_Assigned task_
Nothing but the lines from the one containing "Expand the compare: master branch selector" through the last line of the records belongs in the answer, copied exactly and with the pictures left out.

_Records for the task_
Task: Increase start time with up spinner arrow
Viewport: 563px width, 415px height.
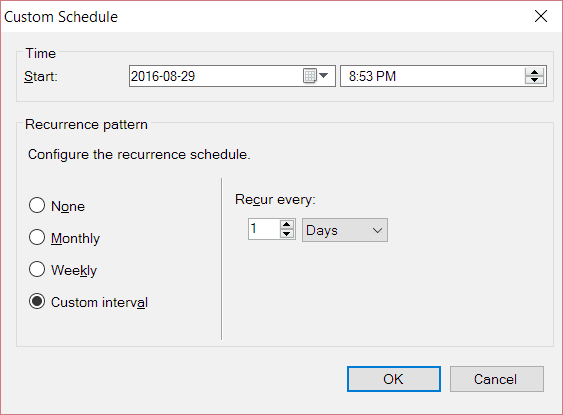Action: click(535, 72)
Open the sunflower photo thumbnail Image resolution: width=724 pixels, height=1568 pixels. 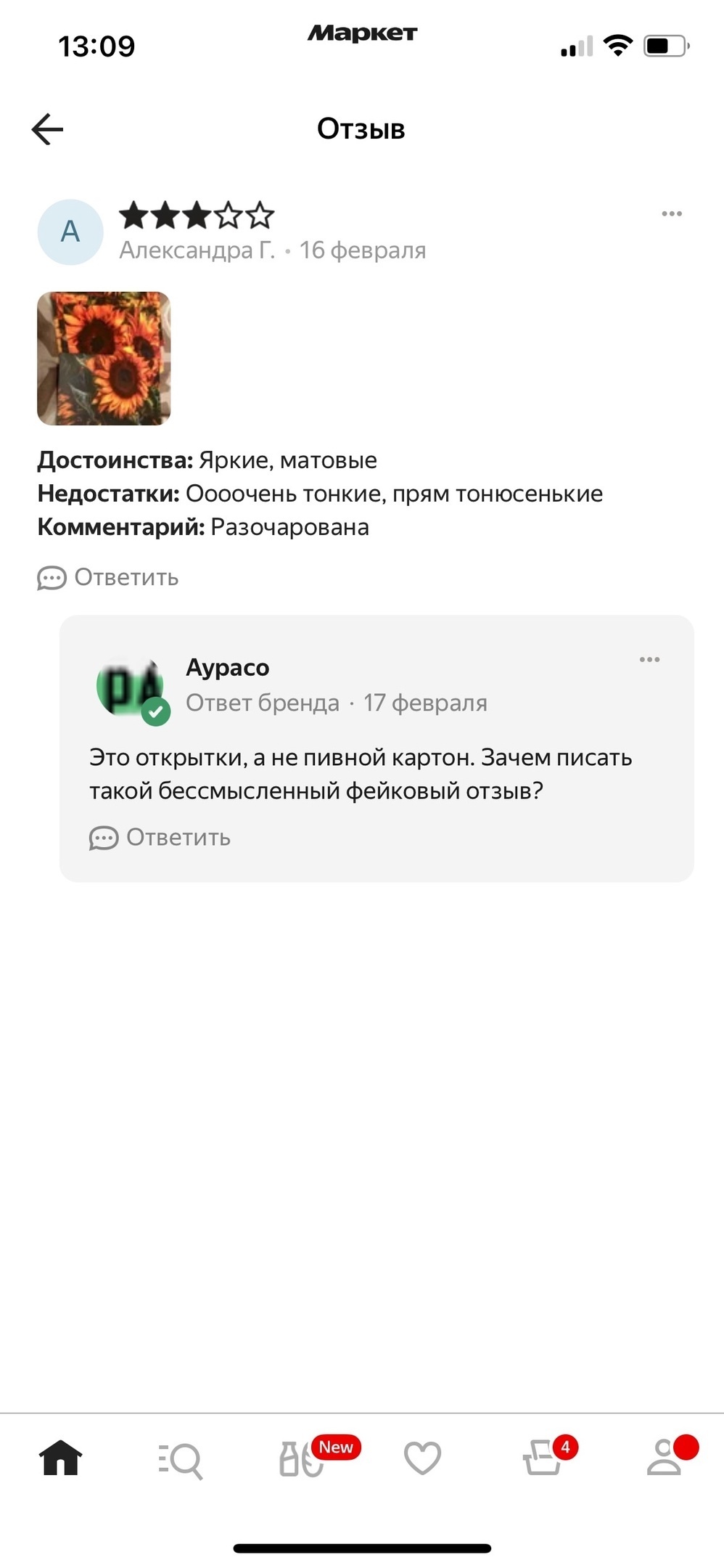pyautogui.click(x=104, y=359)

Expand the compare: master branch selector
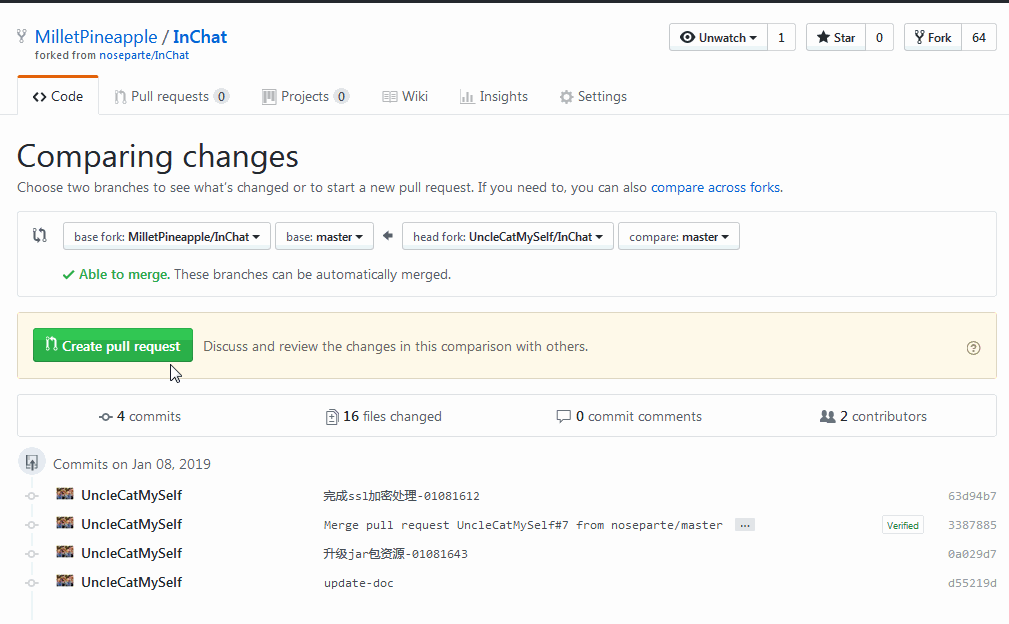point(678,237)
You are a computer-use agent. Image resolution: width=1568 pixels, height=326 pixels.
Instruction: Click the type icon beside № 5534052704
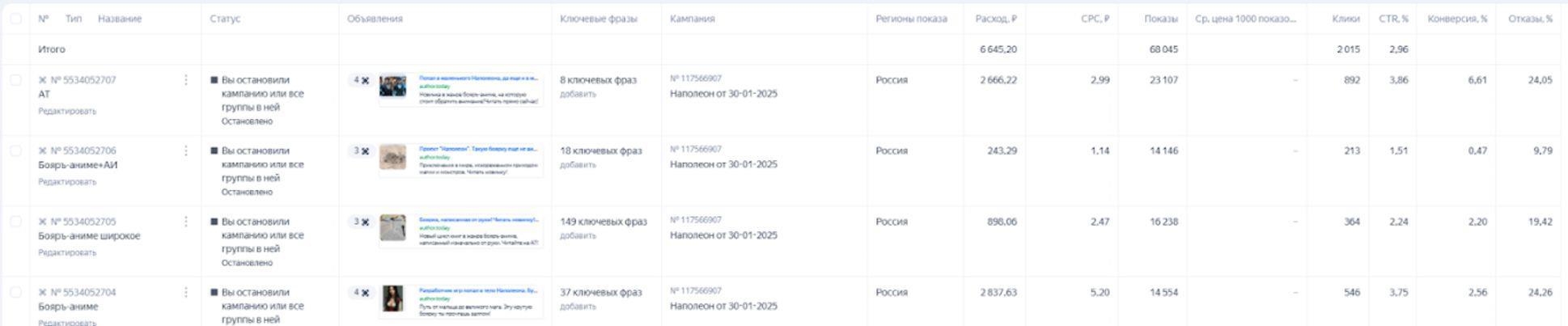(43, 293)
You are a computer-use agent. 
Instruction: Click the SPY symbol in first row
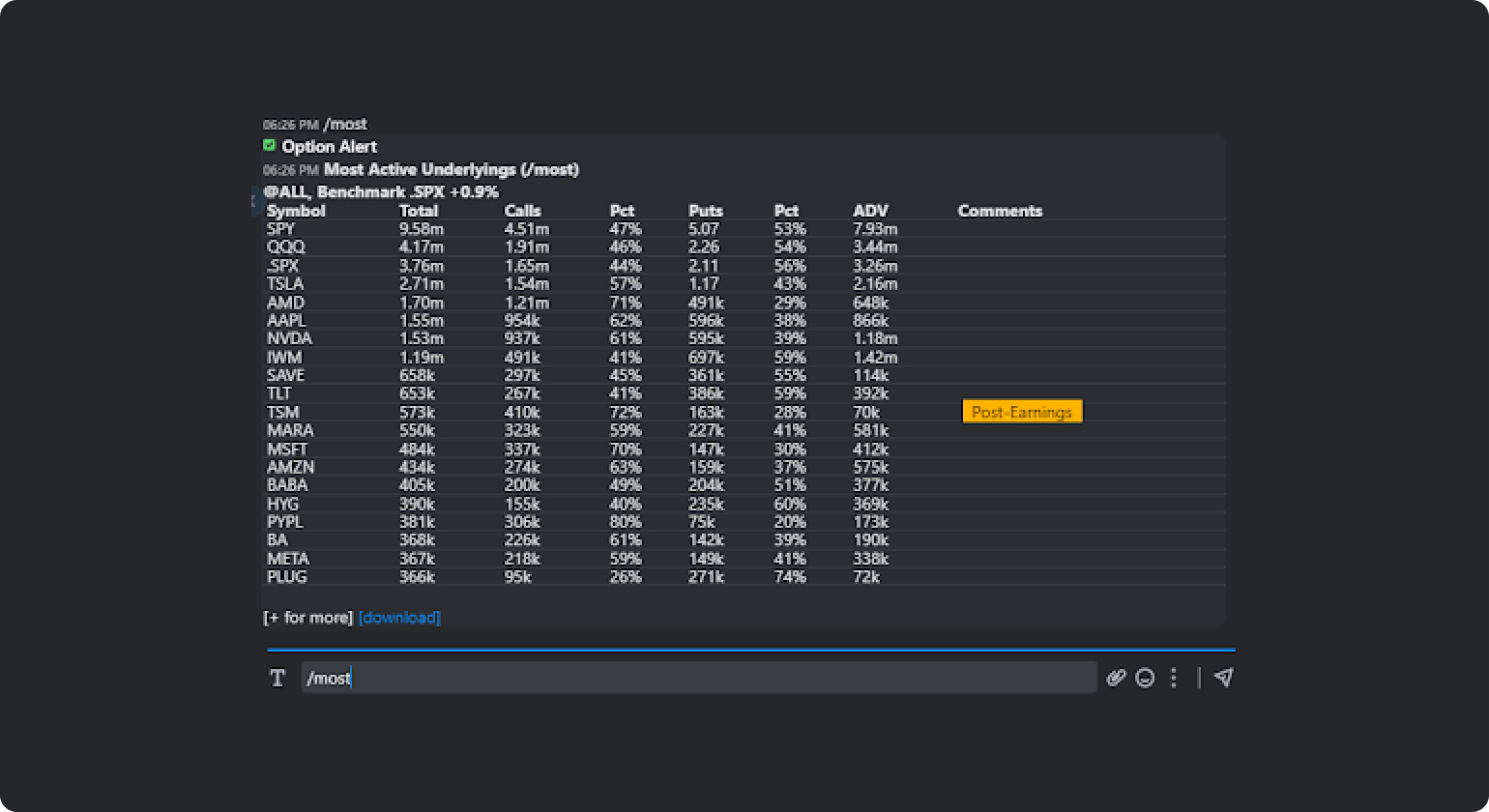pyautogui.click(x=280, y=229)
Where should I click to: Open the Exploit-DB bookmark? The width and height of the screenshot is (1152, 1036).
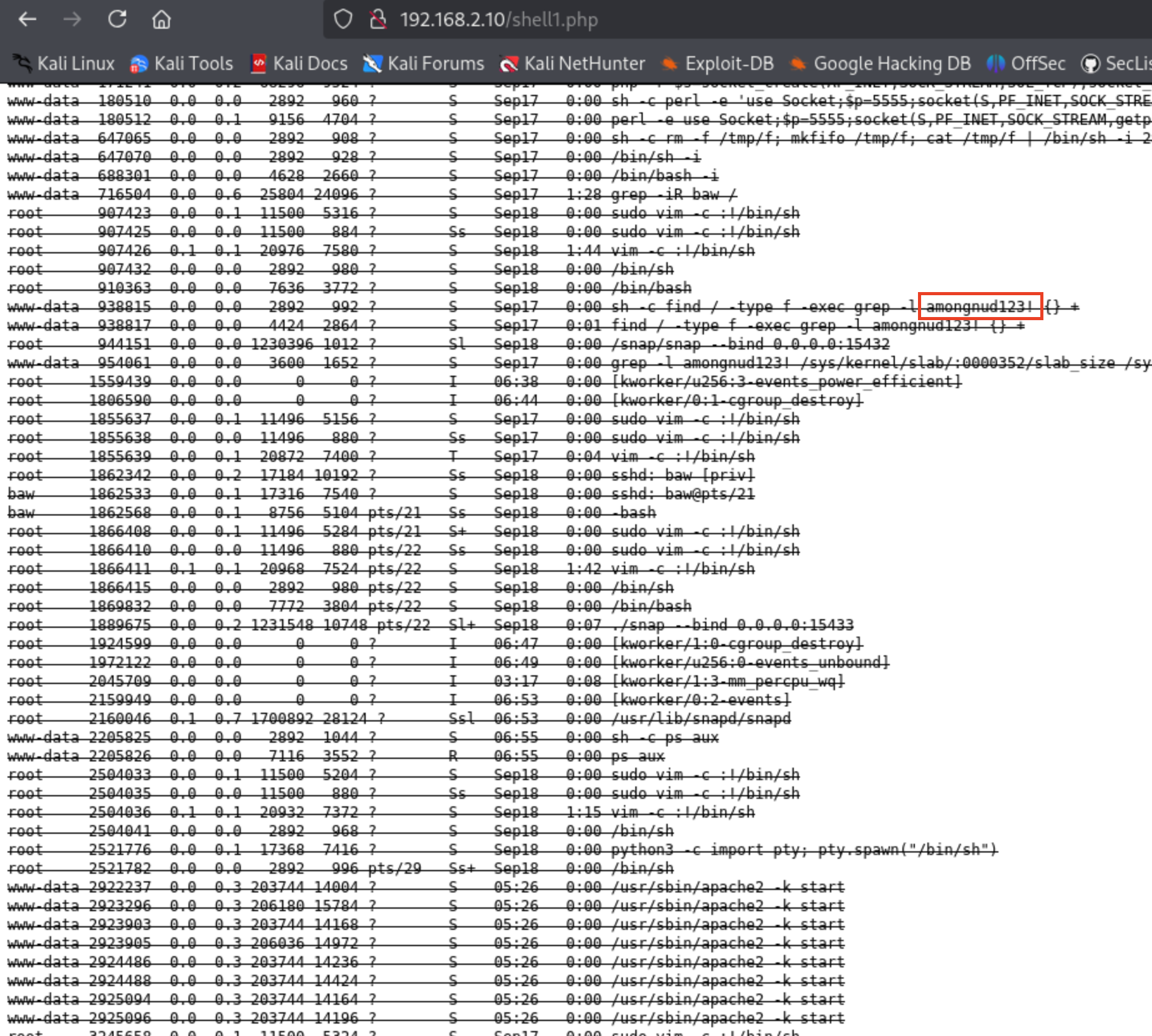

_Completed exercise_
Expand the compare: master branch selector
point(678,237)
You are a computer-use agent. Image resolution: width=1568 pixels, height=326 pixels.
Instruction: Click the type icon beside № 5534052704
(43, 293)
You are a computer-use agent. 
Instruction: Click the SPY symbol in first row
pyautogui.click(x=280, y=229)
Where should I click to: Open the Exploit-DB bookmark? The width and height of the screenshot is (1152, 1036).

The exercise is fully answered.